Formichetti joined the brand in September 2010, changing the name from Thierry Mugler to Mugler. The industry reaction was less hysterical than for Hedi Slimane's Saint Laurent name change.
The Mugler brand garnered fame in the 1980s and '90s with its strong, sexy silhouettes and booming perfume business. Formichetti's appointment renewed interest in the label.
When a brand invests so much in one person for their fame and "hip" factor, it risks a drop when that person leaves. The power balance in capturing the "cool" factor may turn against the label. Formichetti, a hugely talented stylist and creative director, is not, after all, a trained designer.
But it's a risk brands are willing to take because of fashion's obsession with fame, creating famous faces out of designers, editors, stylists and street-style characters.
Some brands, such as Sonia Rykiel (see Following the Flame, above), take a quieter route, using a relative unknown.
But for other labels, such as Kenzo, famous names work famously. Humberto Leon and Carol Lim, who found fame with their New York store Opening Ceremony, have breathed new life into Kenzo.

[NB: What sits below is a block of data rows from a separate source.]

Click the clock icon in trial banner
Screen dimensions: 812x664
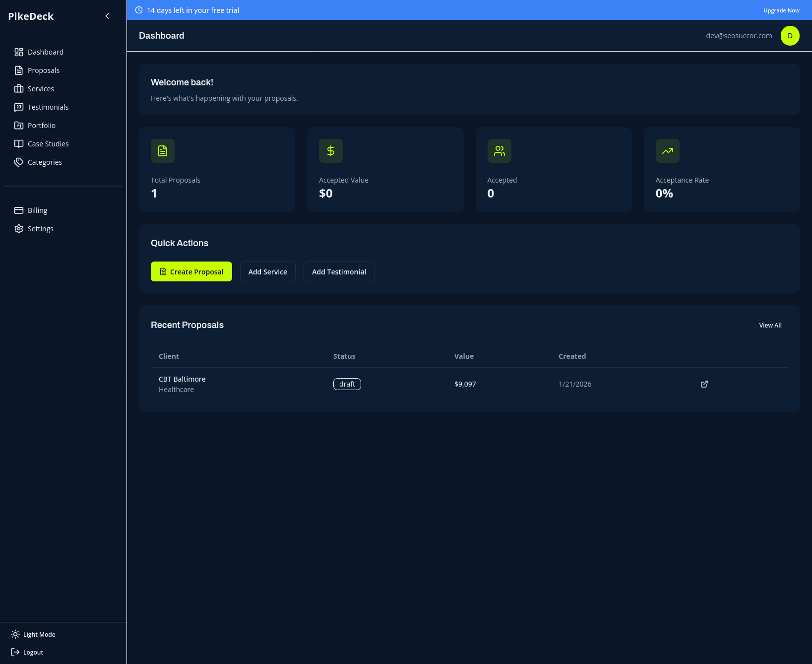(139, 10)
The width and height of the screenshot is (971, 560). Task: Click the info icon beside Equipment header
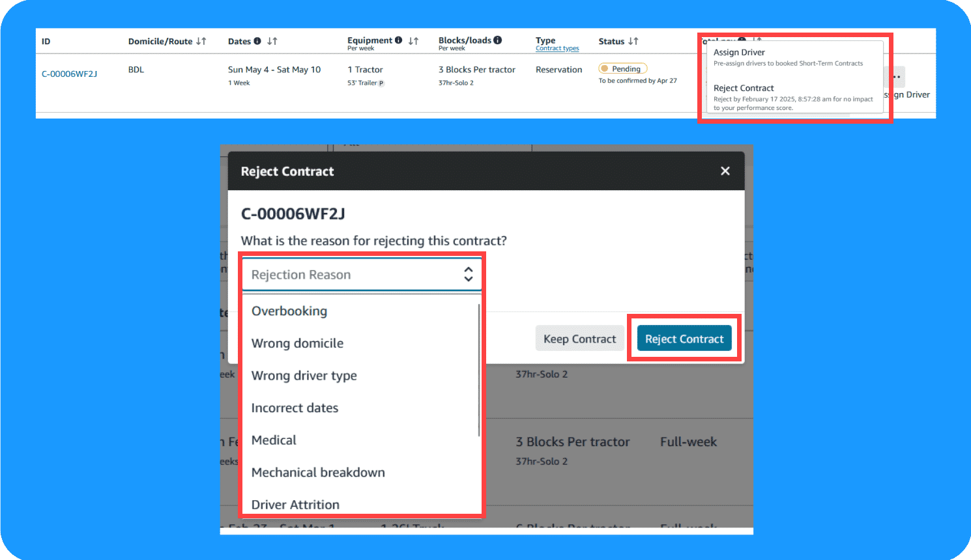398,40
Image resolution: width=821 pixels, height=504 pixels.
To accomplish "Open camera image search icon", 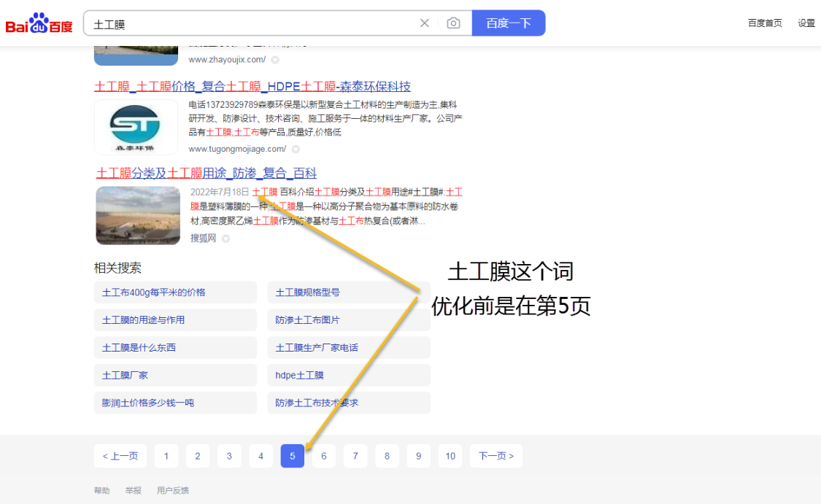I will click(453, 23).
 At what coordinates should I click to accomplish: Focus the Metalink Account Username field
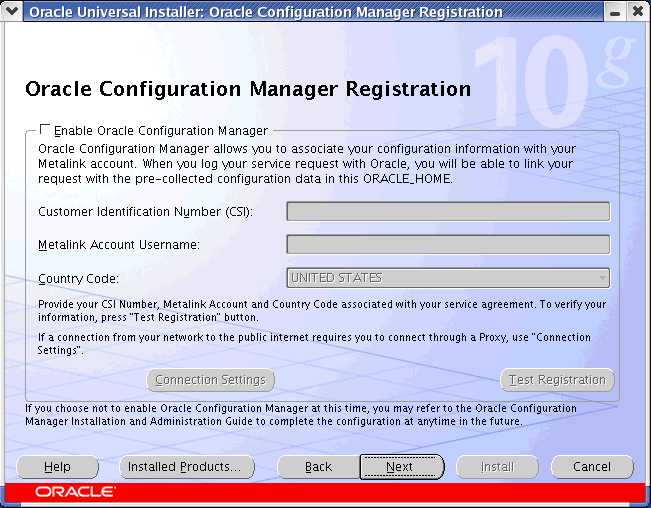(x=448, y=245)
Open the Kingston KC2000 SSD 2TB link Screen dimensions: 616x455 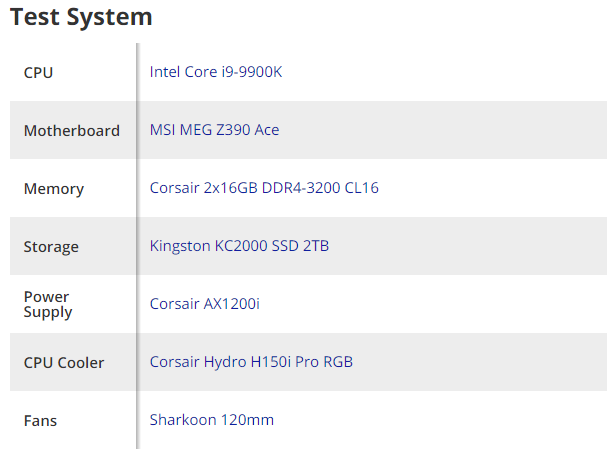point(239,246)
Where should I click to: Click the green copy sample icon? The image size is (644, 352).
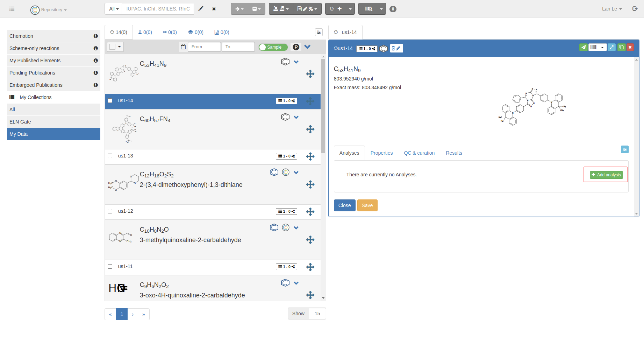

When this happens, other brands take notice. But should Lim and Leon choose to leave, Kenzo would struggle to find a new name to replace them. And look at all the rebranding at Saint Laurent Paris. What would happen should Slimane decide to go back to photography?
Whatever Mugler decides to do, people across the industry will be watching with fascination. And so they should, because this situation is likely to be repeated again and again.